/data-projector

Load CSV datasets and map / transform the data for use.

MIT LicenseMIT

data-projector

Load CSV datasets and map / transform the data for use.

  • Load CSV datasets
  • Guess types and cast data fields to types
  • Calculate stats: global, fields and pairwise (field by field correlations etc)
  • Map datasets to other datasets using transform functions

This is designed to take a specification object (JSON) and load a dataset and optionally map values to requested ranges.

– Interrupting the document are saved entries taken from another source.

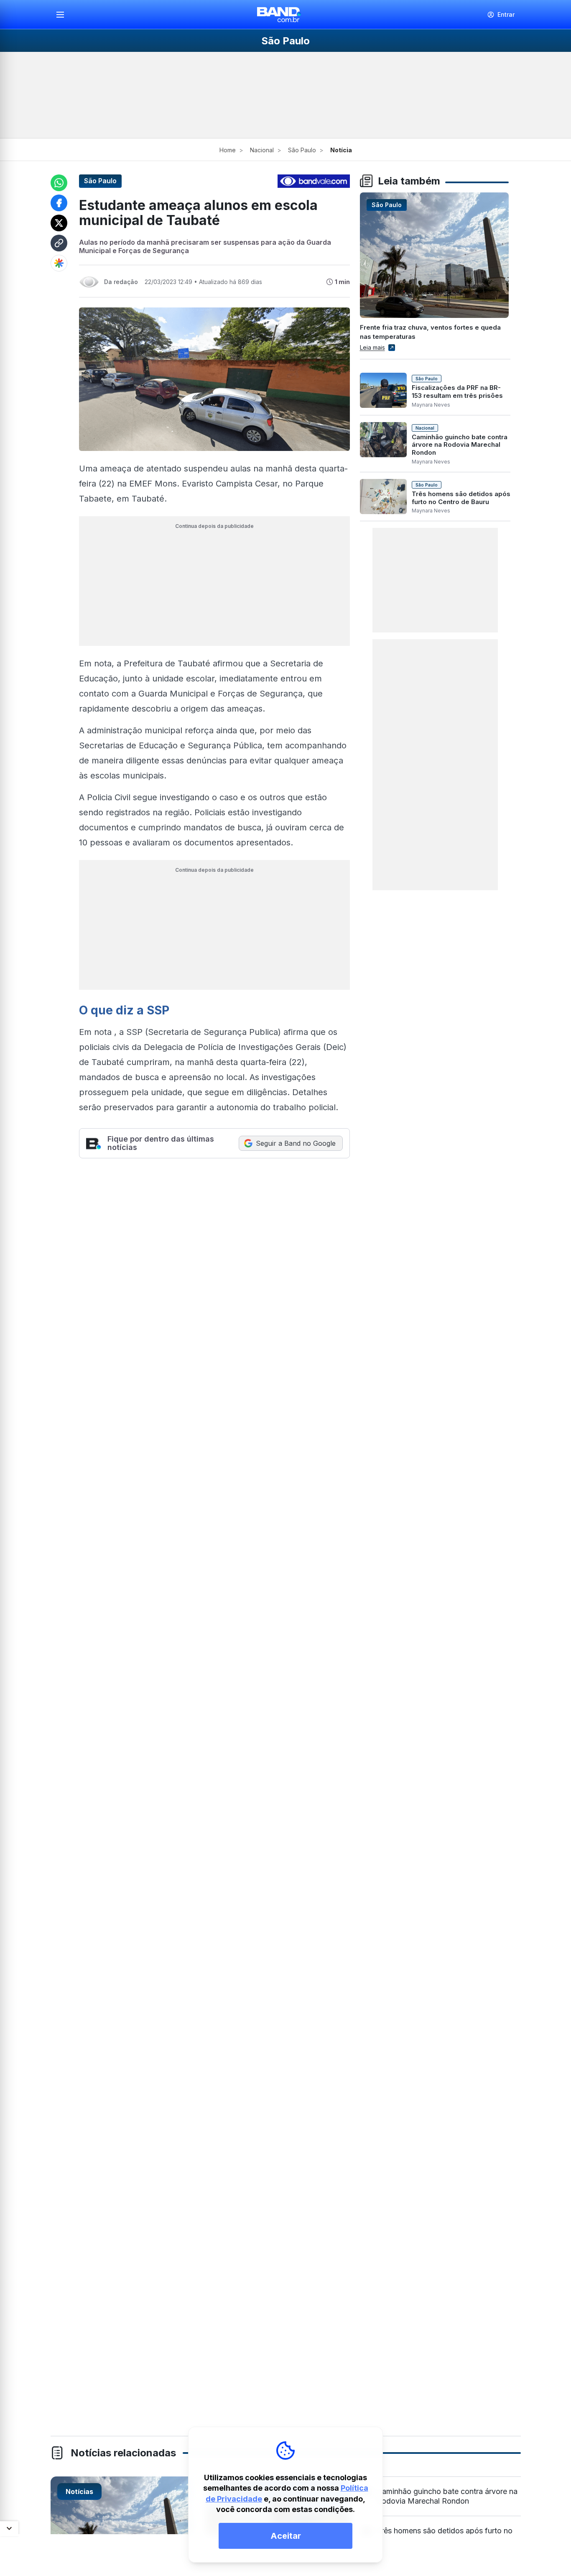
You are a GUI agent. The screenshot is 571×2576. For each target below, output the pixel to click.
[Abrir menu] (63, 15)
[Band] (279, 14)
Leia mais (372, 347)
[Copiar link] (59, 243)
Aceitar (285, 2536)
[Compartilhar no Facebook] (59, 203)
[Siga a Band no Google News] (59, 263)
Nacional (262, 150)
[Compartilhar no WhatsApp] (59, 182)
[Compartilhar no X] (59, 223)
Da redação (121, 281)
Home (227, 150)
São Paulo (302, 150)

The JSON specification objects can be saved in your application for use in presets.

Status: ALPHA

Currently all transformation functions are to be supplied when you

API

project(functions, path, statsParams, mapParams) ⇒ Object

Load a dataset from disk, calculate statistics and apply transformations

Returns: Object - Dataset

Param Type Description
functions Object Named function registery
path String
statsParams Object
mapParams Array.<Object>

readParseDataset(path) ⇒ Promise.<Object>

Load and parse a dataset from path. Stats are not yet calculated so types are unknown and all fields are strings.

Returns: Promise.<Object> - Promise for a dataset

Param Type Description
path String Absolute path to file

loadDataset(path, functions, statsParams) ⇒ Promise.<Object>

Load and parse a dataset and calculate stats and coerce types of field values.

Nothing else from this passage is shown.